A3 Vertaisarvioitu kirjan tai muun kokoomateoksen osa
ECG-based emotion recognition using CWT and deep learning
Tekijät: Tokmak, Fadime; Bulbul, Ayse Kosal; Qaisar, Saeed Mian; Subasi, Abdulhamit
Toimittaja: Subasi, Abdulhamit; Qaisar, Saeed Mian, Nisar, Humaira
Kustantaja: Elsevier
Julkaisuvuosi: 2025
Kokoomateoksen nimi: Artificial Intelligence and Multimodal Signal Processing in Human-Machine Interaction
Tietokannassa oleva lehden nimi: Artificial Intelligence and Multimodal Signal Processing in Human-Machine Interaction
Sarjan nimi: Artificial Intelligence Applications in Healthcare and Medicine
Aloitussivu: 227
Lopetussivu: 245
ISBN: 978-0-443-29150-0
eISBN: 978-0-443-29151-7
DOI: https://doi.org/10.1016/B978-0-443-29150-0.00014-7
Verkko-osoite: https://doi.org/10.1016/B978-0-443-29150-0.00014-7
Emotion recognition can enhance the Human-Machine Interaction (HMI) in several aspects such as an enriched personalization with intention-based adaptation and responsiveness. In this context, several valuable studies have been conducted by exploring the physiological signals. This chapter discusses the significance of assessing the Autonomic Nervous System (ANS) through physiological indicators like electrocardiogram (ECG), Galvanic Skin Response (GSR), Blood Pressure (BP), and respiration rates, with particular emphasis on ECG and GSR due to their insights into various pathological and psychophysiological conditions.
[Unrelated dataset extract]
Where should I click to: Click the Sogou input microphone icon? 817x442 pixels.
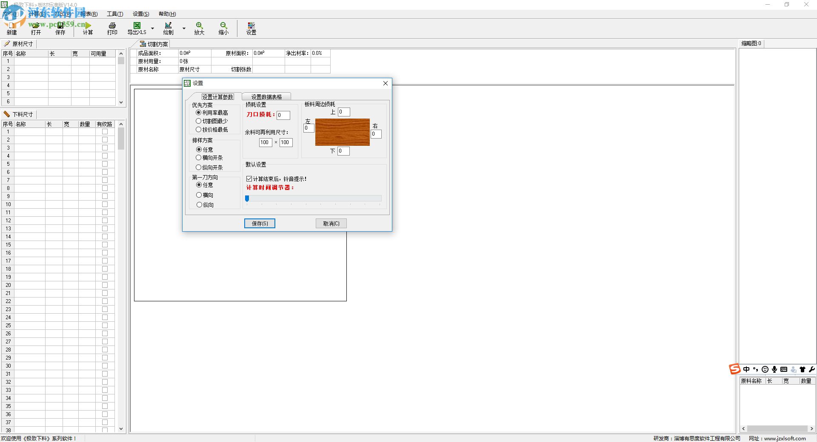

While ECG provides detailed heart electrical activity information, GSR reflects ANS activity through sweat gland function. The simplicity, effectiveness, affordability, and noninvasiveness of these measures make them preferable, although automatic interpretation is crucial for accurately identifying patterns associated with specific mental and physiological states. This chapter aims to improve healthcare applications and human-computer interaction by investigating the possibilities of emotion recognition using AI algorithms applied to ECG and GSR signals. Machine learning and deep learning algorithms evaluate ECG and GSR data to categorize emotions. These techniques have shown promise in various fields, including affective computing, mental health assessment, and human-computer interaction. To validate their effectiveness in differentiating emotions for multiple applications, the chapter shows how to create an effective ecosystem for real-time emotion recognition from ECG and GSR signals using a blend of wavelet transform, convolutional neural networks, and transfer learning.